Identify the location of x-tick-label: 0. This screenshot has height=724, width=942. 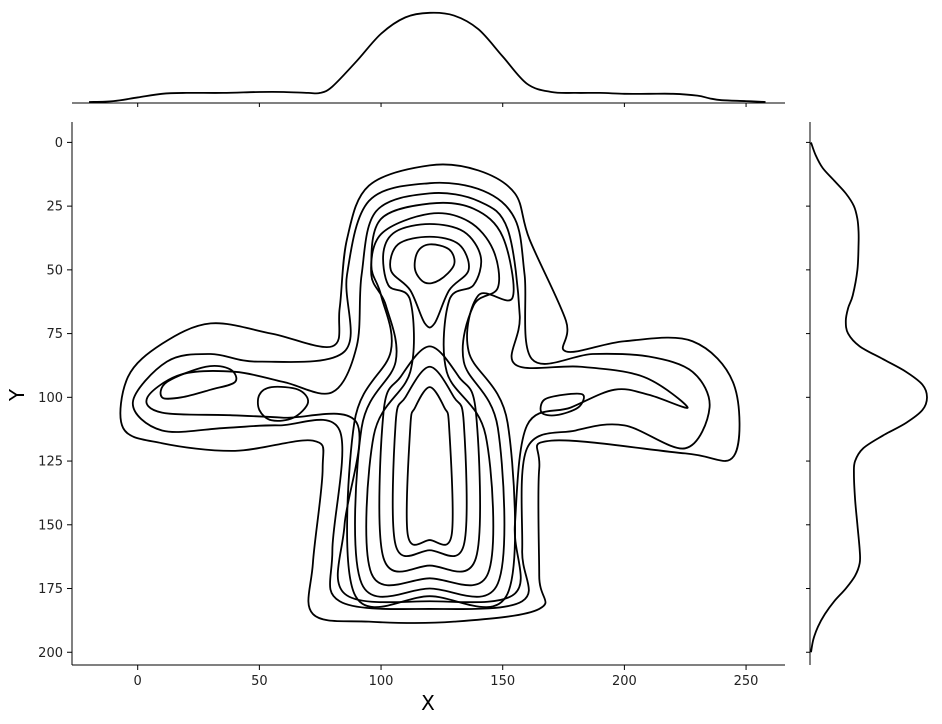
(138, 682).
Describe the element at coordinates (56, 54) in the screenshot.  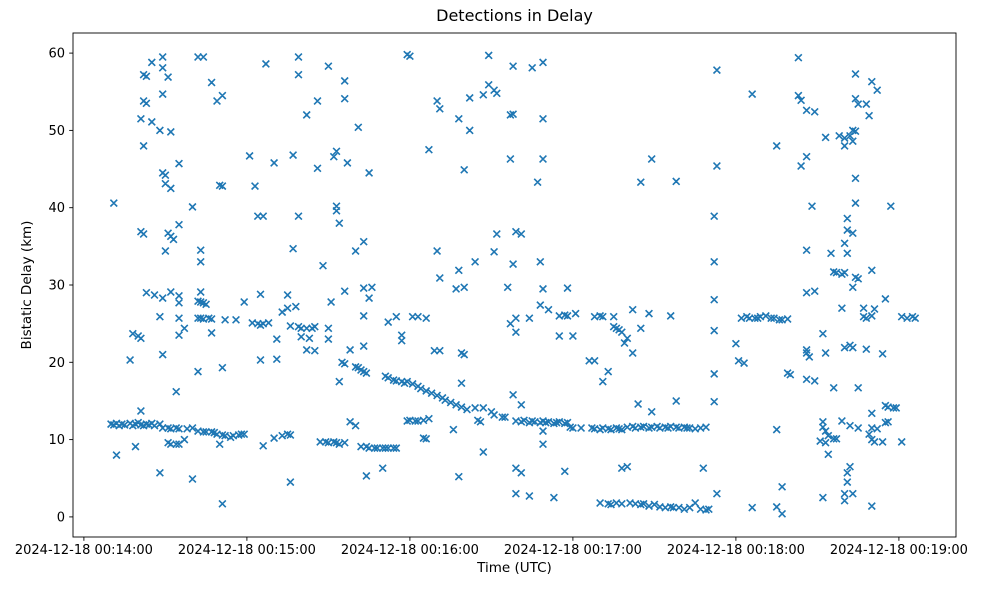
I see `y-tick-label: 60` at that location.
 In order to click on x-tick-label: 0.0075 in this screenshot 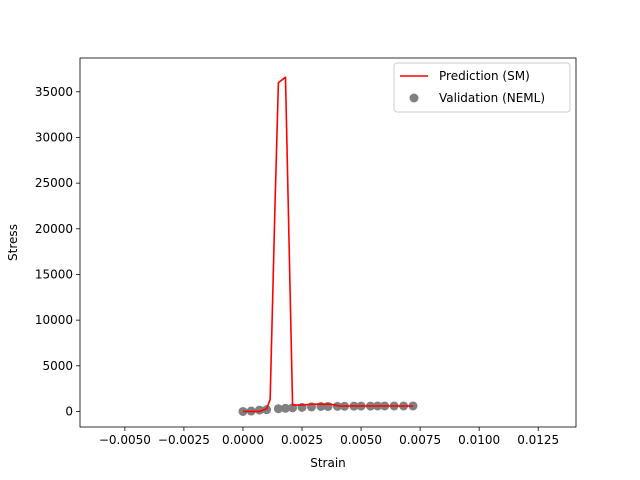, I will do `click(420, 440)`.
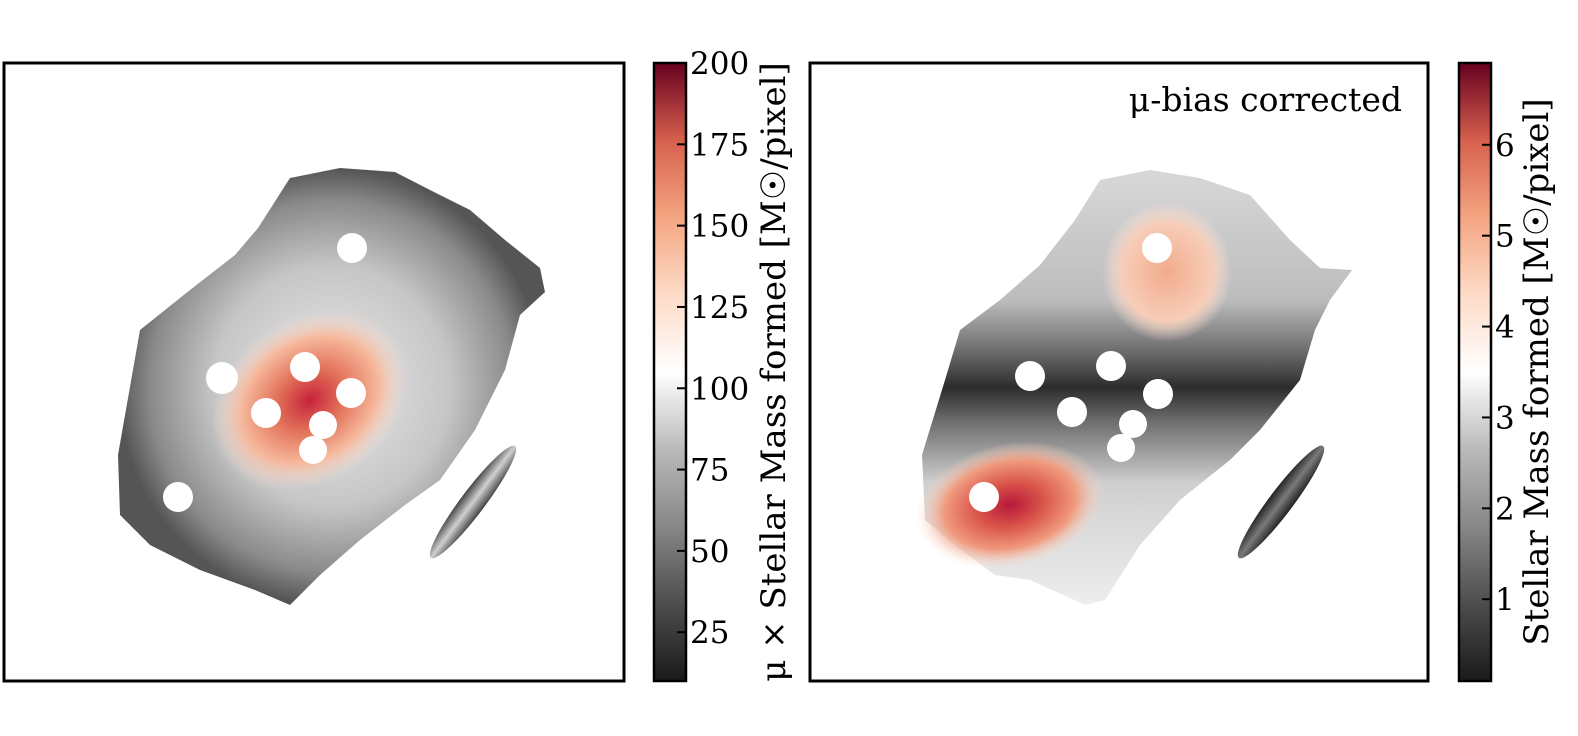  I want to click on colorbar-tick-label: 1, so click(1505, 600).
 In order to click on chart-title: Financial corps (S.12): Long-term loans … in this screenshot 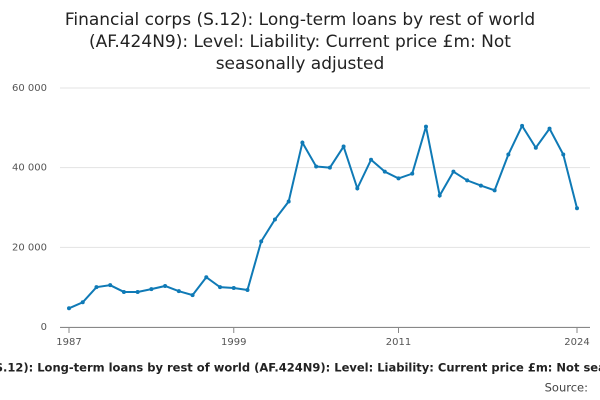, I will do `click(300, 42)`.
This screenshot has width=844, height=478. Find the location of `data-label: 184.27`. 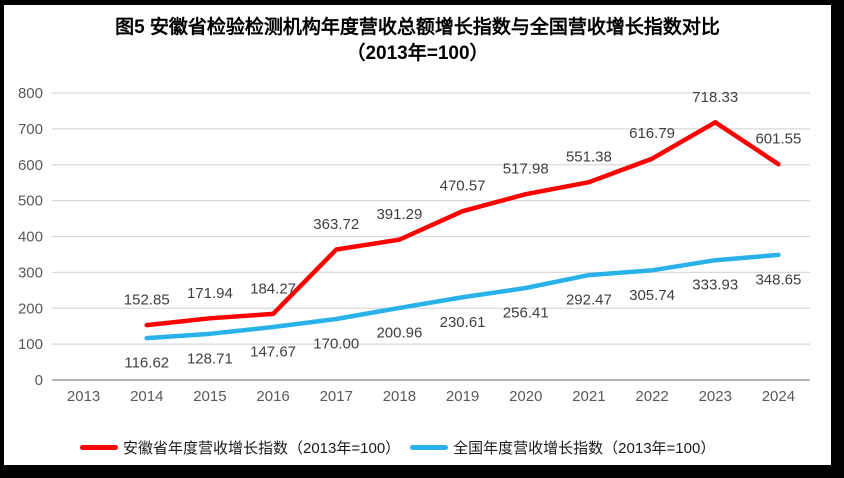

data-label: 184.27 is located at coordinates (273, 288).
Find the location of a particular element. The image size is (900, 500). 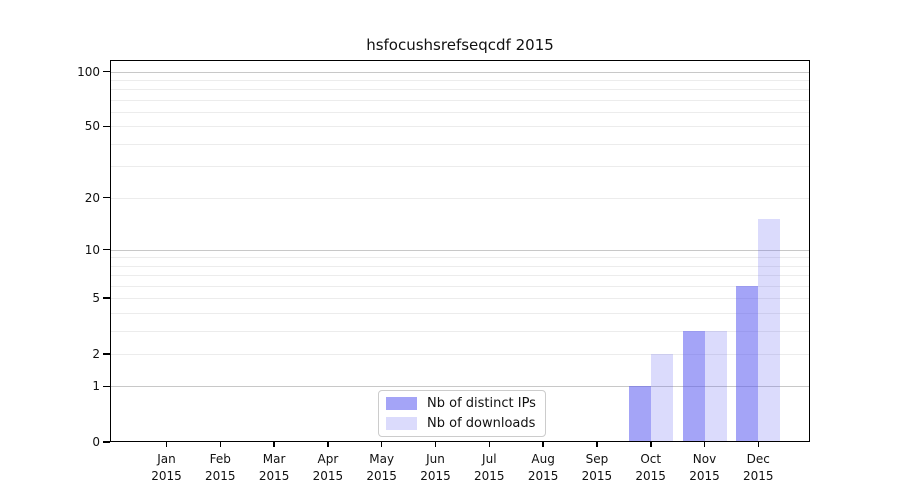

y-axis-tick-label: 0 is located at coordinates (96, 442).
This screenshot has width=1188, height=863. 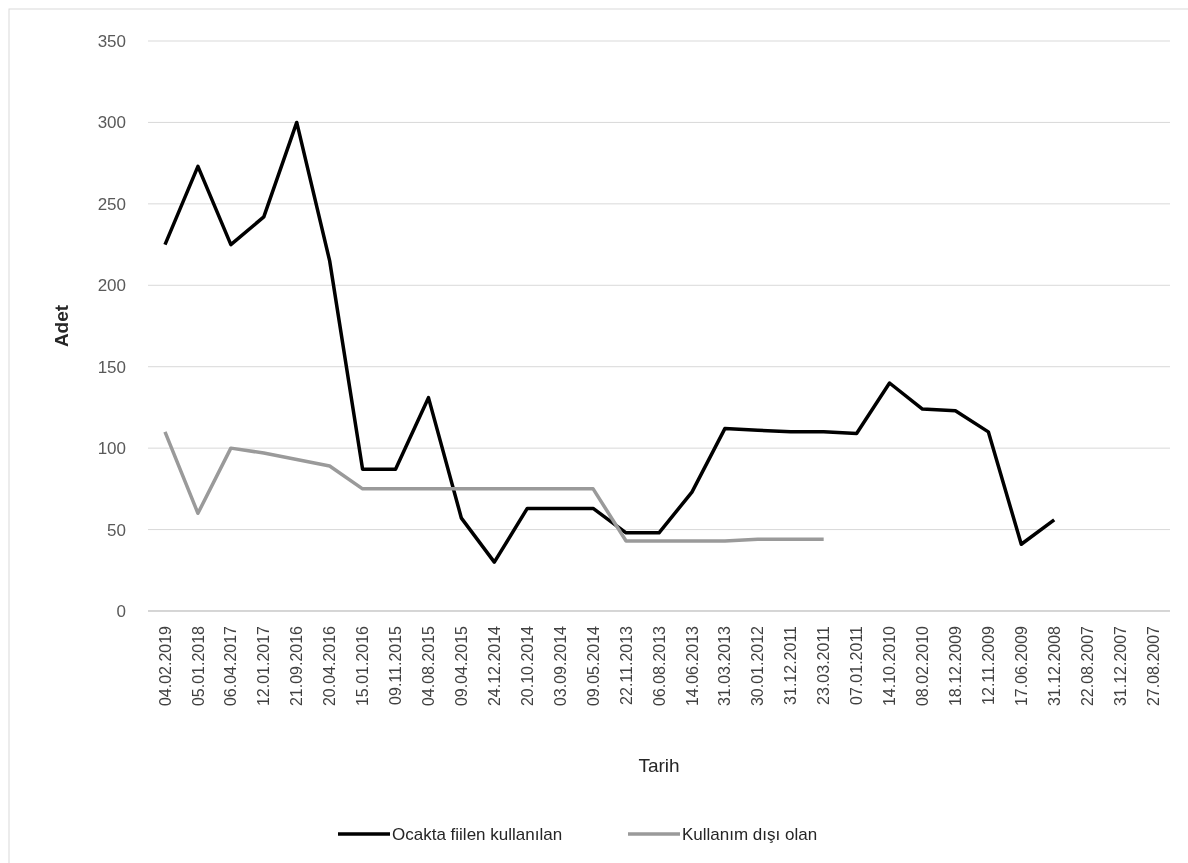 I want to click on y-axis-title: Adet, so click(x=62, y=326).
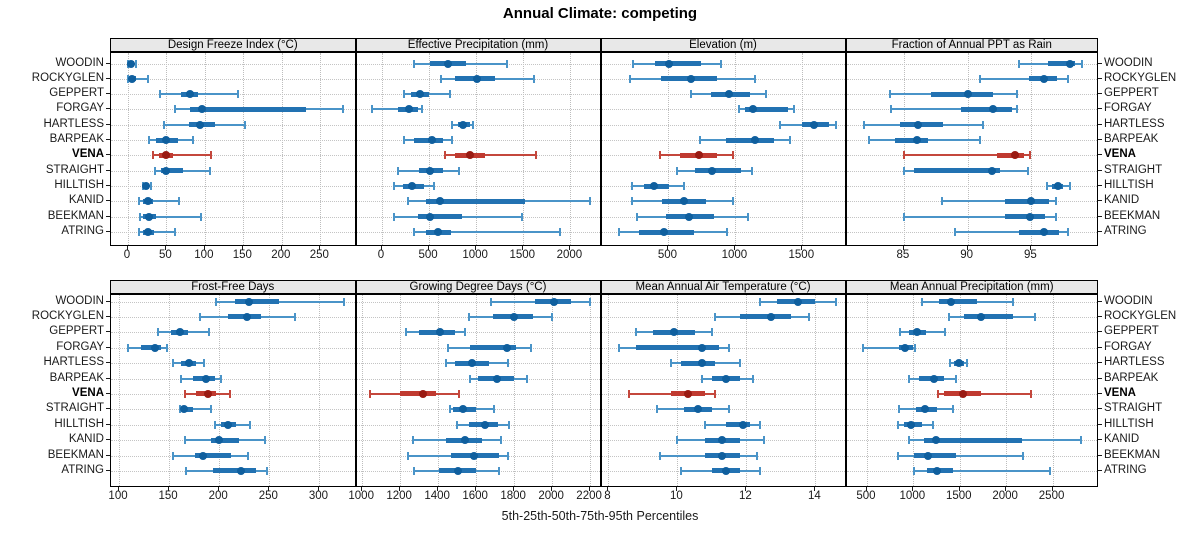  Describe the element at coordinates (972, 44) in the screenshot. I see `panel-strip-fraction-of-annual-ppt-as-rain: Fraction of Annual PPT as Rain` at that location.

TASK INSTRUCTIONS:
Revise the lines starting with the line that contains "Find the location of a" and going on through the line that contains "y-axis-tick-label: 0 is", replacing "particular element" with "specific element" and keeping everything else unchanged. Leave the pictures out of your answer.

RESPONSE BELOW:
Find the location of a specific element. The image size is (900, 500). 

y-axis-tick-label: 0 is located at coordinates (96, 442).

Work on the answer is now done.